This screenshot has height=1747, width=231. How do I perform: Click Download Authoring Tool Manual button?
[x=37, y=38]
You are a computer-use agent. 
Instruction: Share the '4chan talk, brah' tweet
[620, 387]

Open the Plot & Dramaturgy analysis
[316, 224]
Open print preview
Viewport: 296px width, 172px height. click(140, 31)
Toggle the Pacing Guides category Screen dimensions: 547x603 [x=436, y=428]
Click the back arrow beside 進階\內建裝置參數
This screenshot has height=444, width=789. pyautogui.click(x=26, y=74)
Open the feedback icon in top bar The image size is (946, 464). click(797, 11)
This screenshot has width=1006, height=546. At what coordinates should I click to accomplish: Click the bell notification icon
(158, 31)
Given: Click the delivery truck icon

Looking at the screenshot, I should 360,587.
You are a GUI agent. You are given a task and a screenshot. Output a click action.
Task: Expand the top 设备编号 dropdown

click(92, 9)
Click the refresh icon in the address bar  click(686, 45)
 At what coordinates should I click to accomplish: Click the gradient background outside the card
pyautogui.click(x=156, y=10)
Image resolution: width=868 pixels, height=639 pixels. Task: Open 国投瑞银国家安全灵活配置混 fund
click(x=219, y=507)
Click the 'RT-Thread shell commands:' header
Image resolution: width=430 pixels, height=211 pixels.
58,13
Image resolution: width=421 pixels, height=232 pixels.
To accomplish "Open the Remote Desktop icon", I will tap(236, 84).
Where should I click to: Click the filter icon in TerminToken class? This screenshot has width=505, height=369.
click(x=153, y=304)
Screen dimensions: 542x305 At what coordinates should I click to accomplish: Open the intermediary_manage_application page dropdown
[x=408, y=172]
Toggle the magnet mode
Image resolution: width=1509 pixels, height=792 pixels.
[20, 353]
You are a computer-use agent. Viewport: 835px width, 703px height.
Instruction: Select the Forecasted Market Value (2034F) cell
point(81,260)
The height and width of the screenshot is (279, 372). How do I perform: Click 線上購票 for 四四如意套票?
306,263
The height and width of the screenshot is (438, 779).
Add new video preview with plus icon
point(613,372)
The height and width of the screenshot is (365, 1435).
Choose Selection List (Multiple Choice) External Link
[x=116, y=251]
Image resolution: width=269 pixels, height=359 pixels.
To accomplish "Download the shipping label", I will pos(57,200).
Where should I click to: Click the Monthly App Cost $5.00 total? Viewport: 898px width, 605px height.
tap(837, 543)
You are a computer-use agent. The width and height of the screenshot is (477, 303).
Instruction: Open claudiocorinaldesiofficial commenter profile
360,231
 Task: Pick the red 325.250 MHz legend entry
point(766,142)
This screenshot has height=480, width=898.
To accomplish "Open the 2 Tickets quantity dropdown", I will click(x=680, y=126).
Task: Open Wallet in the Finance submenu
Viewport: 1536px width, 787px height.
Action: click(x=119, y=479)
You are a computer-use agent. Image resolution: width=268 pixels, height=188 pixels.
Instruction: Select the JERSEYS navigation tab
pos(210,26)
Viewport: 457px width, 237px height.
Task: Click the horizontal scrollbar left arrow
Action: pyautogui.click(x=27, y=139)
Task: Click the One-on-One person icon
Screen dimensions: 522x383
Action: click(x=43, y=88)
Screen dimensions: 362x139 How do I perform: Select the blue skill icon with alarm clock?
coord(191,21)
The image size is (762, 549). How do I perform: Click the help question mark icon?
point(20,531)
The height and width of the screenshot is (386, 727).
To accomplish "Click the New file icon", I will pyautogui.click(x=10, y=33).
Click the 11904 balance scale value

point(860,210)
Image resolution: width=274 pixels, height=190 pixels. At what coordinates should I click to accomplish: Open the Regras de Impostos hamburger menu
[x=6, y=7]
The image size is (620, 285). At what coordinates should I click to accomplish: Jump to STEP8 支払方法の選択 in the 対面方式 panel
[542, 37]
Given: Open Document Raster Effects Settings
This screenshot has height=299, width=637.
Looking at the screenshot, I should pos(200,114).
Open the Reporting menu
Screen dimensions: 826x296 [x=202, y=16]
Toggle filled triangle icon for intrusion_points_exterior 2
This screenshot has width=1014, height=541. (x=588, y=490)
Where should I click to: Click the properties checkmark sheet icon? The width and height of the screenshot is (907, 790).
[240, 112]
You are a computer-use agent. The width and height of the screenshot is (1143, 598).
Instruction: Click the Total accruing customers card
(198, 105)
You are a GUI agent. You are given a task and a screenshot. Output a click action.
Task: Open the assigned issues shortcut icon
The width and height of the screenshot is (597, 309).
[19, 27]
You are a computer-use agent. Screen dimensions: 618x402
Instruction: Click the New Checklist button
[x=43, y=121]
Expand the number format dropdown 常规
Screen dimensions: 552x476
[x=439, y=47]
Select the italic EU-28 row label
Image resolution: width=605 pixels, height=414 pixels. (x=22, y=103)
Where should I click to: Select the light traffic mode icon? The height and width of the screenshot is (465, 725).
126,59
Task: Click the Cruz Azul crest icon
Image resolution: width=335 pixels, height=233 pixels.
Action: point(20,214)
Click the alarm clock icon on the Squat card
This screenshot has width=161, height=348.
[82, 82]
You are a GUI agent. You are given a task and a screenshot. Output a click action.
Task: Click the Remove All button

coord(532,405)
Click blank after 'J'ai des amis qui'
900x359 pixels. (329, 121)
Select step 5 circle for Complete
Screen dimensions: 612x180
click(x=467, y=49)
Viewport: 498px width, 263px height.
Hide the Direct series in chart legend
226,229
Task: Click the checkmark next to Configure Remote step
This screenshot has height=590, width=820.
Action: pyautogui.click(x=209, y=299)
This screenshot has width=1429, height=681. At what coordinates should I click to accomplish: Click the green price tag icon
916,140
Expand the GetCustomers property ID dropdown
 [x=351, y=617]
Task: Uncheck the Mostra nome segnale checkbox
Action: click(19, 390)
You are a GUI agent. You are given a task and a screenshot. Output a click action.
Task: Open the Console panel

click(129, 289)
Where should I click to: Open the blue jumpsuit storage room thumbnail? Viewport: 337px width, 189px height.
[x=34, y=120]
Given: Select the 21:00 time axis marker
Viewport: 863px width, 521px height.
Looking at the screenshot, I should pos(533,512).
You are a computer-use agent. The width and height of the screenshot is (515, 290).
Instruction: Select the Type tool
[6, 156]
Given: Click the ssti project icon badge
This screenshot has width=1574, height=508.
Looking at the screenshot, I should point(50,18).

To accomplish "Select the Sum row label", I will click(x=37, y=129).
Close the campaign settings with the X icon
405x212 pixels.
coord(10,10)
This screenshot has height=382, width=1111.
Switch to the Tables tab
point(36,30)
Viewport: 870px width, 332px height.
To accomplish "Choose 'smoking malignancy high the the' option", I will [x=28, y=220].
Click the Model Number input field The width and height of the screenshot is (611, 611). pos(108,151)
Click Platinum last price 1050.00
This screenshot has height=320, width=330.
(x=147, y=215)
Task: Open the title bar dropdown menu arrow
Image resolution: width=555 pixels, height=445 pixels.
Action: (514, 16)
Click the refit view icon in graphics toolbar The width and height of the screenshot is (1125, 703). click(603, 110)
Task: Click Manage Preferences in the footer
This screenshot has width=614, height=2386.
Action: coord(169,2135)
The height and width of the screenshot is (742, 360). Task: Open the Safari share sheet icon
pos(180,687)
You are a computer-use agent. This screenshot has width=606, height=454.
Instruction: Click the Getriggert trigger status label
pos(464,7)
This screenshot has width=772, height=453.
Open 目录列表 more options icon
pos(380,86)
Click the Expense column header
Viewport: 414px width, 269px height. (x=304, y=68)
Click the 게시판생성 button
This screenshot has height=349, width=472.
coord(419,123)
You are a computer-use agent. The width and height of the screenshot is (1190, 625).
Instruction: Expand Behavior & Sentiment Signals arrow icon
_ _ _ _ _ _ _
> Problem to work on
Tell how many lines of the data include the word "computer", and nothing else.

> Written answer
9